#### [TO DO]
Could you set down, exactly as they stand, only the lines from the one containing "The image size is (768, 516)." through the end of the listing?

#### [RECORDS TO PROCESS]
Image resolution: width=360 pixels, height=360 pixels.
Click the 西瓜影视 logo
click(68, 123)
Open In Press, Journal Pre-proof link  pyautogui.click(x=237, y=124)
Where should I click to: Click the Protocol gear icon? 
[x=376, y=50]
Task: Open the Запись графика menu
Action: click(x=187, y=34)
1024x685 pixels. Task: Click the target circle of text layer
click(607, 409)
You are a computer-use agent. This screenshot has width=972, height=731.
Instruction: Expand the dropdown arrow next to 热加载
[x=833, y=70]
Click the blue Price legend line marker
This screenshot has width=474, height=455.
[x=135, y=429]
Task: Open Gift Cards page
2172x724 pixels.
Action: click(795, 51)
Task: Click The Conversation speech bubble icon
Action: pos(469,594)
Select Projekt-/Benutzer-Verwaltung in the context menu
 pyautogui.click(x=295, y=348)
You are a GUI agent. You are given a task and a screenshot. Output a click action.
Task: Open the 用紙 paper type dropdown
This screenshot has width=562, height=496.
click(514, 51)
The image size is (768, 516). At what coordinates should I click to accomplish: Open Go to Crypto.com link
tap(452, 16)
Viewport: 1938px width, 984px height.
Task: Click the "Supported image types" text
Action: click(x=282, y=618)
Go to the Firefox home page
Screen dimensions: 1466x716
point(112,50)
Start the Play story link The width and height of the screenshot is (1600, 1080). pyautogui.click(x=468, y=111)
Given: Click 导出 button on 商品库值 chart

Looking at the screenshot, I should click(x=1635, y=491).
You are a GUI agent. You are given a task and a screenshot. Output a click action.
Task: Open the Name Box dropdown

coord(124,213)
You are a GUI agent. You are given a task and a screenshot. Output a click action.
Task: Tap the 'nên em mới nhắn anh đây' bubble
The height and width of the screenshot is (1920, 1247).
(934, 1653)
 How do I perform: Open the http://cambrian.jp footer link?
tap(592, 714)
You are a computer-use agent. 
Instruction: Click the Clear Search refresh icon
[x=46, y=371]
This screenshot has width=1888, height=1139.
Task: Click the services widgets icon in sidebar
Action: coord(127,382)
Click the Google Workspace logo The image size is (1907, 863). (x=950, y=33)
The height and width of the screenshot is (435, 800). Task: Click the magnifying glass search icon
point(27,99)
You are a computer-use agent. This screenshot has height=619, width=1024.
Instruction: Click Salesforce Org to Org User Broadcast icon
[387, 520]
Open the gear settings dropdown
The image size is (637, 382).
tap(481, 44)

#### [ANSWER SPACE]
The image size is (768, 516). At what coordinates should I click to accomplish: Open Go to Crypto.com link
tap(452, 16)
Viewport: 1938px width, 984px height.
Task: Click the "Supported image types" text
Action: click(x=282, y=618)
Go to the Firefox home page
Screen dimensions: 1466x716
point(112,50)
Start the Play story link The width and height of the screenshot is (1600, 1080). pyautogui.click(x=468, y=111)
Given: Click 导出 button on 商品库值 chart

Looking at the screenshot, I should click(x=1635, y=491).
You are a GUI agent. You are given a task and a screenshot. Output a click action.
Task: Open the Name Box dropdown

coord(124,213)
You are a GUI agent. You are given a task and a screenshot. Output a click action.
Task: Tap the 'nên em mới nhắn anh đây' bubble
The height and width of the screenshot is (1920, 1247).
(934, 1653)
 How do I perform: Open the http://cambrian.jp footer link?
tap(592, 714)
You are a computer-use agent. 
Instruction: Click the Clear Search refresh icon
[x=46, y=371]
This screenshot has width=1888, height=1139.
Task: Click the services widgets icon in sidebar
Action: coord(127,382)
Click the Google Workspace logo The image size is (1907, 863). (x=950, y=33)
The height and width of the screenshot is (435, 800). Task: Click the magnifying glass search icon
point(27,99)
You are a computer-use agent. This screenshot has height=619, width=1024.
Instruction: Click Salesforce Org to Org User Broadcast icon
[387, 520]
Open the gear settings dropdown
The image size is (637, 382).
tap(481, 44)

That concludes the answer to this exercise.